I made a quick trip out to Coyote Lake in Morgan Hill, mostly to scout it to see what shape it was in going into fall. It’s one of the reservoirs that feed water to the Silicon Valley area and it’s used for recreational boating as well as day tripping and camping, and it can be an interesting fall and winter birding spot.
Overall, it seems in decent shape. Water levels are low, about 30′ below where they could be, and there was no bird activity on the lake itself, which didn’t surprise me. The park in general has the look of much of Silicon Valley: golden to brown and really dry, waiting for the fall rains to spark things back to life. The good news is it doesn’t look stressed like it did during the worst of the drought before last winters rains.
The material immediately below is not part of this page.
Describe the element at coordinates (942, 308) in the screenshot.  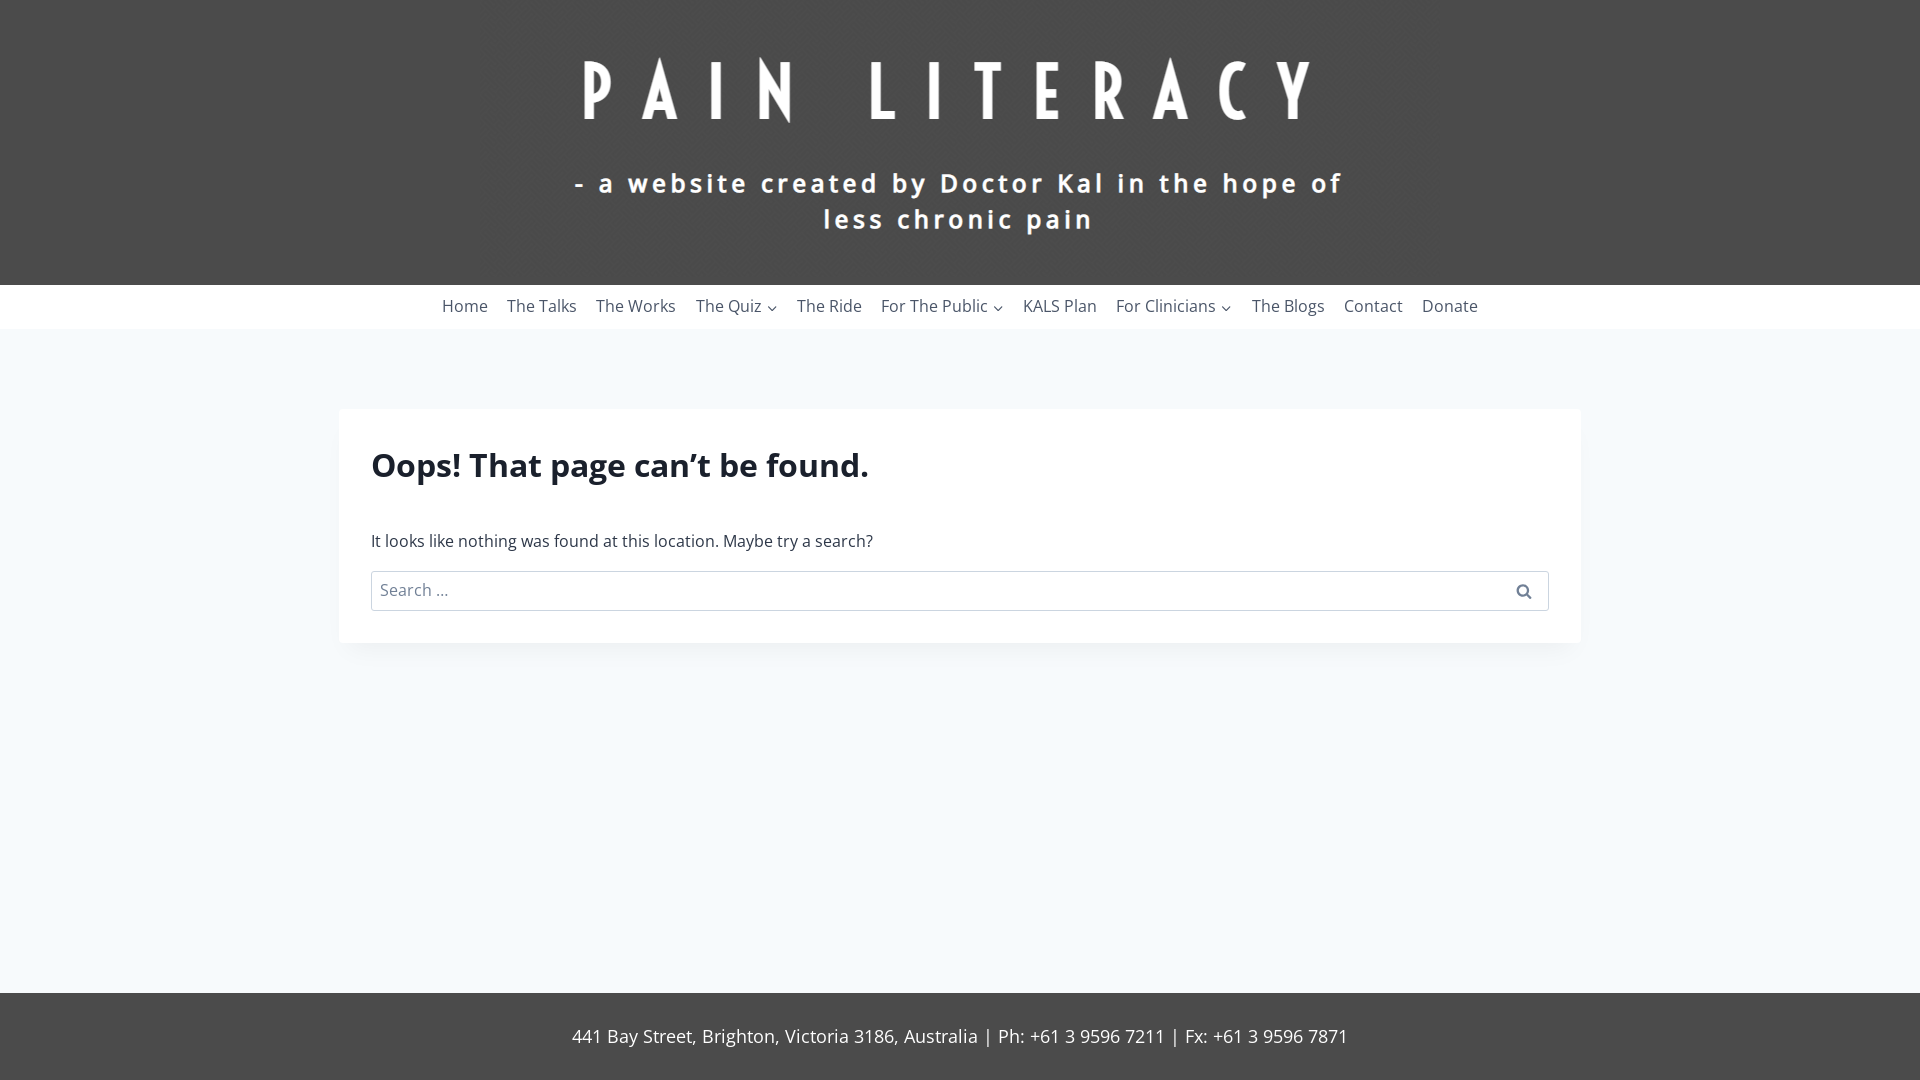
I see `For The Public` at that location.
Bird activity was okay; it has a lot of oak in it, so I was able to find a pair of Northern Flickers, who took off because a family of Acorn Woodpeckers arrived and took over the tree instead. While watching the woodpeckers, I noticed a deer down at the waterline foraging and I hoped it’d move towards me and maybe set up a nice shot — there had been a lot of deer in the park, including one gorgeous five pointer, but all before I’d gotten out the camera.
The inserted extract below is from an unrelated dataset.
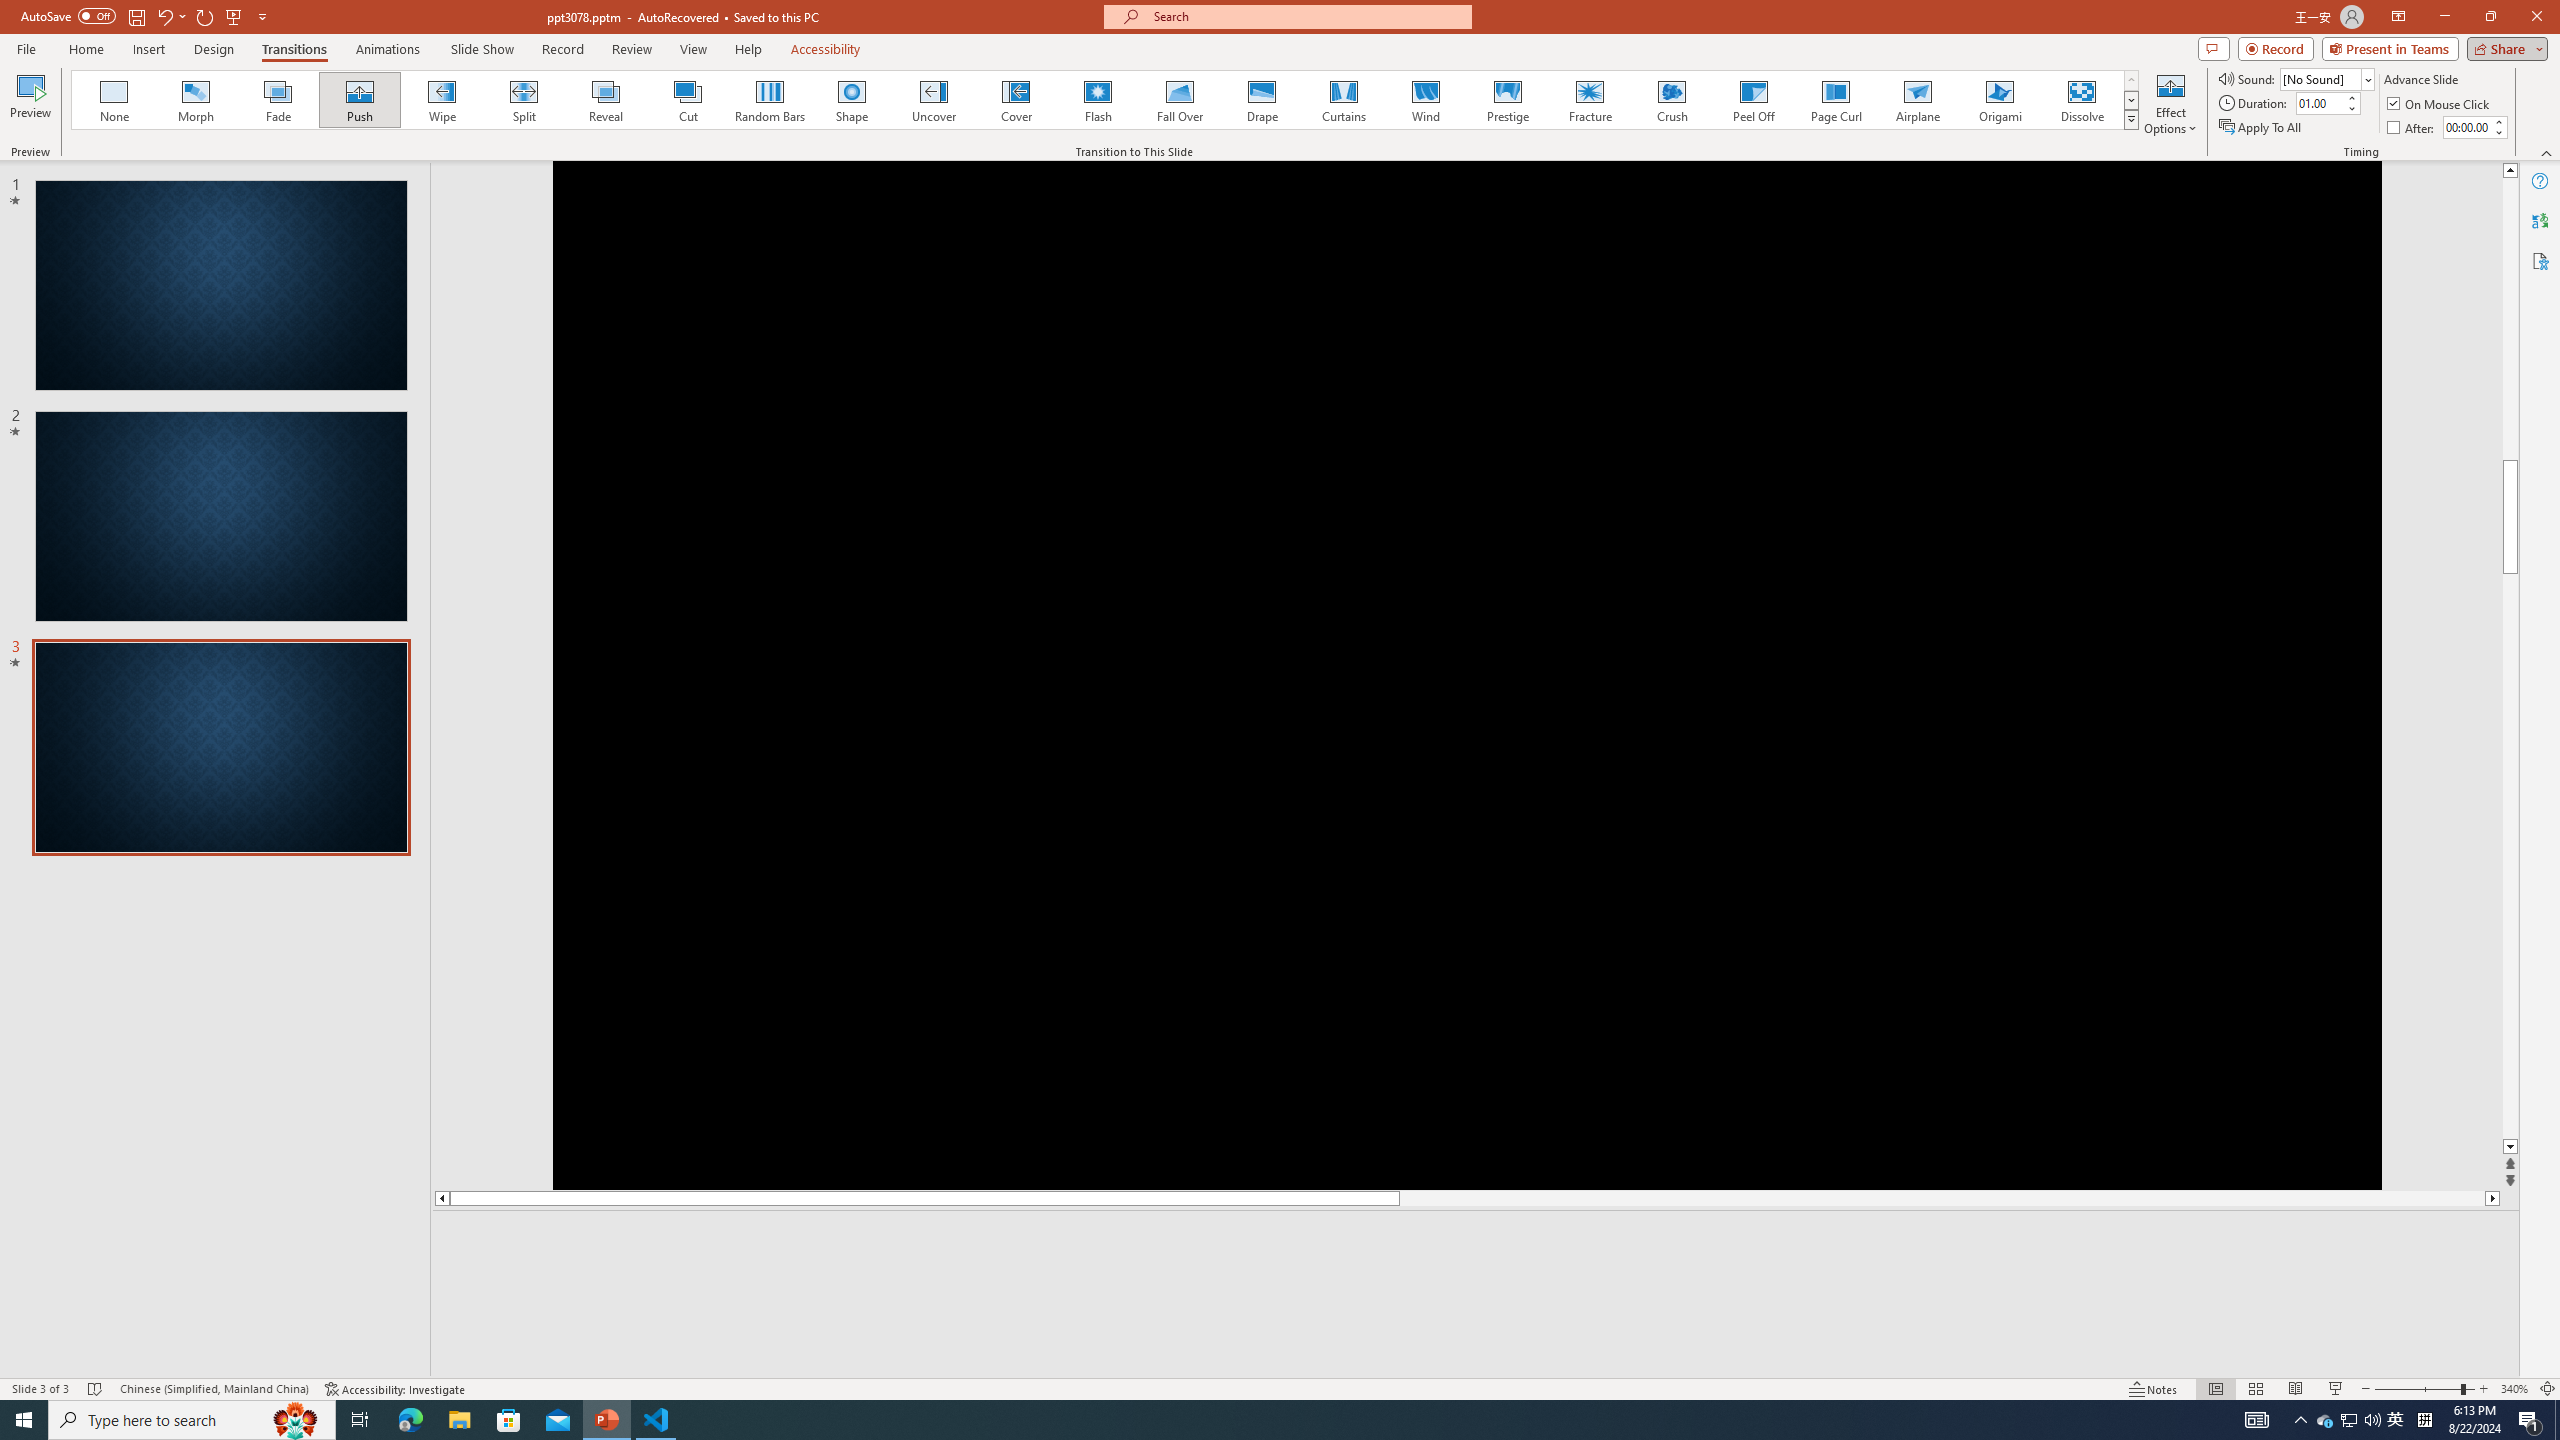 This screenshot has width=2560, height=1440. I want to click on Line up, so click(2510, 170).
And then I took a look at the deer, and realized it wasn’t a deer.
These are feral pigs, which exist in the hills around Silicon Valley. This is the first time I’ve run across them in my explorations. In watching them for a while this group had two adult females, one clearly still suckling, a younger adult that seemed to be from last year’s brood, and four piglets, each about the size of a beagle. They were working through the mud in the edge of the water digging up the mud, probably for roots.
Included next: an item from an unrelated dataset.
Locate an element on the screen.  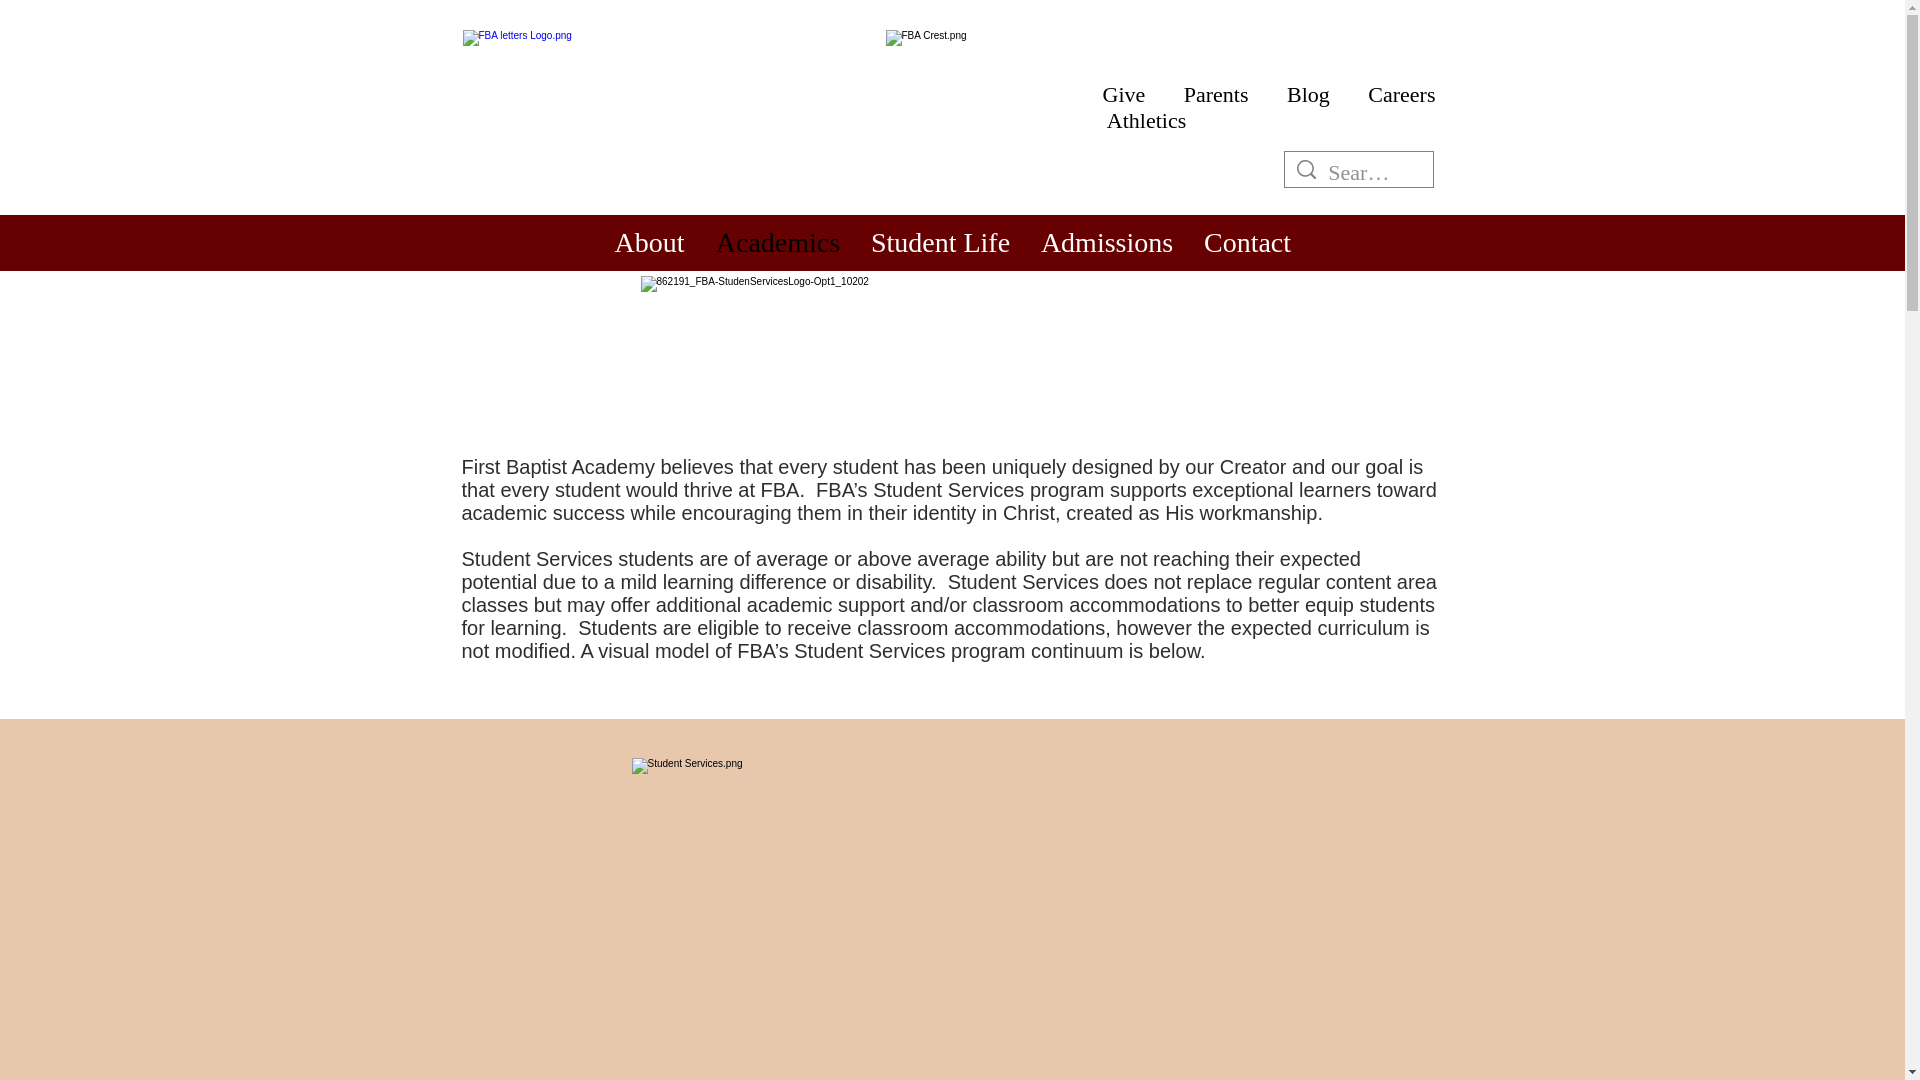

I watched them for about 40 minutes, stayed in the car and gave them a wide berth. These aren’t animals you want to be too close to or upset at you. Fortunately, no male adult around, but still, you don’t want to mess with them too much.
Most of these wild animals are descendants of animals brought here long ago by the Spaniards and so have a long history here in the hills. There are good numbers of them, and they occasionally create havoc when they do things like move into hillside neighborhoods and grub people’s lawns.
The light was harsh and the pigs heavily backlit, which made getting usable images of them a real challenge, but I take that as a reminder that as good as modern cameras are, there are limits to what miracles they can pull off in bad conditions.
But to me, it’s another indication that there’s a lot more wild to find in Silicon Valley if you just take the time to go looking for it.